Try it ->
In the entries below, find the line with "鐘錶 (104, 531)" and the line with "[button] (146, 222)". Print those two and everything between them exactly, and nothing else.

Exercise materials ->

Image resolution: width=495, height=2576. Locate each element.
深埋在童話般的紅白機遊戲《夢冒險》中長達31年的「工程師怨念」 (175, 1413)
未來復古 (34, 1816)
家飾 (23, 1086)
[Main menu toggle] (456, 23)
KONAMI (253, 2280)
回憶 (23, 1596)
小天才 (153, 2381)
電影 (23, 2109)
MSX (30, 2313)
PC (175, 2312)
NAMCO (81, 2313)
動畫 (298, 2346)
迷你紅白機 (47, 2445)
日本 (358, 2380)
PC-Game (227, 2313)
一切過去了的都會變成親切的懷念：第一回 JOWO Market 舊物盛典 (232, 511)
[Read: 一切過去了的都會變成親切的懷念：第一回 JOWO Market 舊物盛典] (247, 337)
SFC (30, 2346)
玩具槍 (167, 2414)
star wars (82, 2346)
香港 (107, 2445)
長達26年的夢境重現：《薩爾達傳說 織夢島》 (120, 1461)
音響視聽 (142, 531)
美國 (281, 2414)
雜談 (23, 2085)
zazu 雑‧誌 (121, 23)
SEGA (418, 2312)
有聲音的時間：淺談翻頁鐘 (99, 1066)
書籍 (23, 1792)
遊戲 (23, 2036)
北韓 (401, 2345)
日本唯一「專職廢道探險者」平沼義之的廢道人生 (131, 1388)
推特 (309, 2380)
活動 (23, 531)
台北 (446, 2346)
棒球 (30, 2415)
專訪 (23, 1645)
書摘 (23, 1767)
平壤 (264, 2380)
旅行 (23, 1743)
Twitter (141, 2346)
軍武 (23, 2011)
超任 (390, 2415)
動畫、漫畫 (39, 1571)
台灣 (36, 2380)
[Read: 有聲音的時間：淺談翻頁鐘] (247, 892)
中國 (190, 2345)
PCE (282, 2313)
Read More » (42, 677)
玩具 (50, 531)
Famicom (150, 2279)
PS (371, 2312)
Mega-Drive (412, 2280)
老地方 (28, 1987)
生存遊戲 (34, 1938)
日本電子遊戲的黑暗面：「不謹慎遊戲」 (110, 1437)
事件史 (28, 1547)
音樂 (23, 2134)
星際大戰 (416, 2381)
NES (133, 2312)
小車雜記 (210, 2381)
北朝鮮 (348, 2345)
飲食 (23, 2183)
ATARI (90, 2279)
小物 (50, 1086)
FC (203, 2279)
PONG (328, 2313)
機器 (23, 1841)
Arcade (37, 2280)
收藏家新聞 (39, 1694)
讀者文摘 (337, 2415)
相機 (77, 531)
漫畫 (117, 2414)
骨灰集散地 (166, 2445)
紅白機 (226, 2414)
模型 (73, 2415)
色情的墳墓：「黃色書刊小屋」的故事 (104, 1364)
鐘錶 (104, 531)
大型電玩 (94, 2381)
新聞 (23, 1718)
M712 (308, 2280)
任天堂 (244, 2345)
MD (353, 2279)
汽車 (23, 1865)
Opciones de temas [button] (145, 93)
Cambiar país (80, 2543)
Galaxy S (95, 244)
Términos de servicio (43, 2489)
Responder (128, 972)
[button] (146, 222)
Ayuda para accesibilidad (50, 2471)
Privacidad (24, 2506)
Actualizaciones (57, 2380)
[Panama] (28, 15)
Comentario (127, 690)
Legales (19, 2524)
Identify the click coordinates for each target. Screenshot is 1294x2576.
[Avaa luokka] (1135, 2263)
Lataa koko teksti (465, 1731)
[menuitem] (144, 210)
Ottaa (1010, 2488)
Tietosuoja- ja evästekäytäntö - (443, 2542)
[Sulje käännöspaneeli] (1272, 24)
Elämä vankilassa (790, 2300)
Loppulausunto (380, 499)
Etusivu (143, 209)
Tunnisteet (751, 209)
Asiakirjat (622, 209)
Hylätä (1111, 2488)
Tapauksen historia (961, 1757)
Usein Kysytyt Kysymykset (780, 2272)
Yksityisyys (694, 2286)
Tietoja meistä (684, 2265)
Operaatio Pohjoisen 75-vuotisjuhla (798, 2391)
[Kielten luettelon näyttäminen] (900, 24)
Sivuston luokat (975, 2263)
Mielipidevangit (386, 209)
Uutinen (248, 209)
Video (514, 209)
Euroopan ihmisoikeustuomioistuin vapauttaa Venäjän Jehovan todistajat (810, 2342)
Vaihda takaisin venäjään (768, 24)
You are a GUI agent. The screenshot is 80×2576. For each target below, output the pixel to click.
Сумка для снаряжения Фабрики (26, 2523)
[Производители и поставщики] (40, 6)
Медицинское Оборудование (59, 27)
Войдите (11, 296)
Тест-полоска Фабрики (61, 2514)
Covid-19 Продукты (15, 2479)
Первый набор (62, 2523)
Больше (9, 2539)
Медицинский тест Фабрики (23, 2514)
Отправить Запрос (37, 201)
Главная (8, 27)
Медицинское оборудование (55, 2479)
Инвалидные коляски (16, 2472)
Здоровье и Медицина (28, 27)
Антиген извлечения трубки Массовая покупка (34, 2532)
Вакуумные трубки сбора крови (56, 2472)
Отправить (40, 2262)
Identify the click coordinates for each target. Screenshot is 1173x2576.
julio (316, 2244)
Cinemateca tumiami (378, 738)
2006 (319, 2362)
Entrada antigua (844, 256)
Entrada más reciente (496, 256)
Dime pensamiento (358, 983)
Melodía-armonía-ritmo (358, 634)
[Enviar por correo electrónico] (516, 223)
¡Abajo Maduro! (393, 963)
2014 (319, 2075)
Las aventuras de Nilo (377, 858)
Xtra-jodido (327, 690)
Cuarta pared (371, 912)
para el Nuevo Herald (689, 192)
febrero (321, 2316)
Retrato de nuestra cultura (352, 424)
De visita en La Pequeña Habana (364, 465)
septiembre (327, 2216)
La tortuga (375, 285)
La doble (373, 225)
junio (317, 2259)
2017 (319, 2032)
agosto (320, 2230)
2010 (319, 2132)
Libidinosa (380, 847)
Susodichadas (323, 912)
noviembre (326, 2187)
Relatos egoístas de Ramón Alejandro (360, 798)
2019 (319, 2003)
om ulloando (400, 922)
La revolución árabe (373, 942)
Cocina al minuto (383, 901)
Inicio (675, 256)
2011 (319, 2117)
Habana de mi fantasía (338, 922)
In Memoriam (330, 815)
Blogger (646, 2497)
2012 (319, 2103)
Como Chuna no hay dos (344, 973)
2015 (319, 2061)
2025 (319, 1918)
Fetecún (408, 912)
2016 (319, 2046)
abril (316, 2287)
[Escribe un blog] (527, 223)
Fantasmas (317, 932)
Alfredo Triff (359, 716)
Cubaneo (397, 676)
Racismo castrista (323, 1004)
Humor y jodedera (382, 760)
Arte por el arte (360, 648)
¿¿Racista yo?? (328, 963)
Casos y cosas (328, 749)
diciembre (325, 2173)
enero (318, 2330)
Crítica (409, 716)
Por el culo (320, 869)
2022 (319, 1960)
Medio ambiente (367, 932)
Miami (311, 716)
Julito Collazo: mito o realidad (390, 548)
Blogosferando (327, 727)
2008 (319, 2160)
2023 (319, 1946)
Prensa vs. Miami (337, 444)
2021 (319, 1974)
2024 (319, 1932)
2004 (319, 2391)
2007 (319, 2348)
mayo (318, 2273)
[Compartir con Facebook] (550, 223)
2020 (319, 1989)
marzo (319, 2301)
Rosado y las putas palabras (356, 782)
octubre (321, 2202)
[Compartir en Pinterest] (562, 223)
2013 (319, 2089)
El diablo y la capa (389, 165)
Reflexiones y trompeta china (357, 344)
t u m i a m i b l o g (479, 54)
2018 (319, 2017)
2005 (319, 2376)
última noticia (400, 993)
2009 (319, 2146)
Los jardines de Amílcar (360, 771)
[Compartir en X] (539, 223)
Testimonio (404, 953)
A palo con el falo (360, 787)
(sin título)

Exercise output ->
鐘錶 (104, 531)
大型電玩 (94, 2381)
新聞 (23, 1718)
M712 (308, 2280)
任天堂 (244, 2345)
MD (353, 2279)
汽車 (23, 1865)
Opciones de temas [button] (145, 93)
Cambiar país (80, 2543)
Galaxy S (95, 244)
Términos de servicio (43, 2489)
Responder (128, 972)
[button] (146, 222)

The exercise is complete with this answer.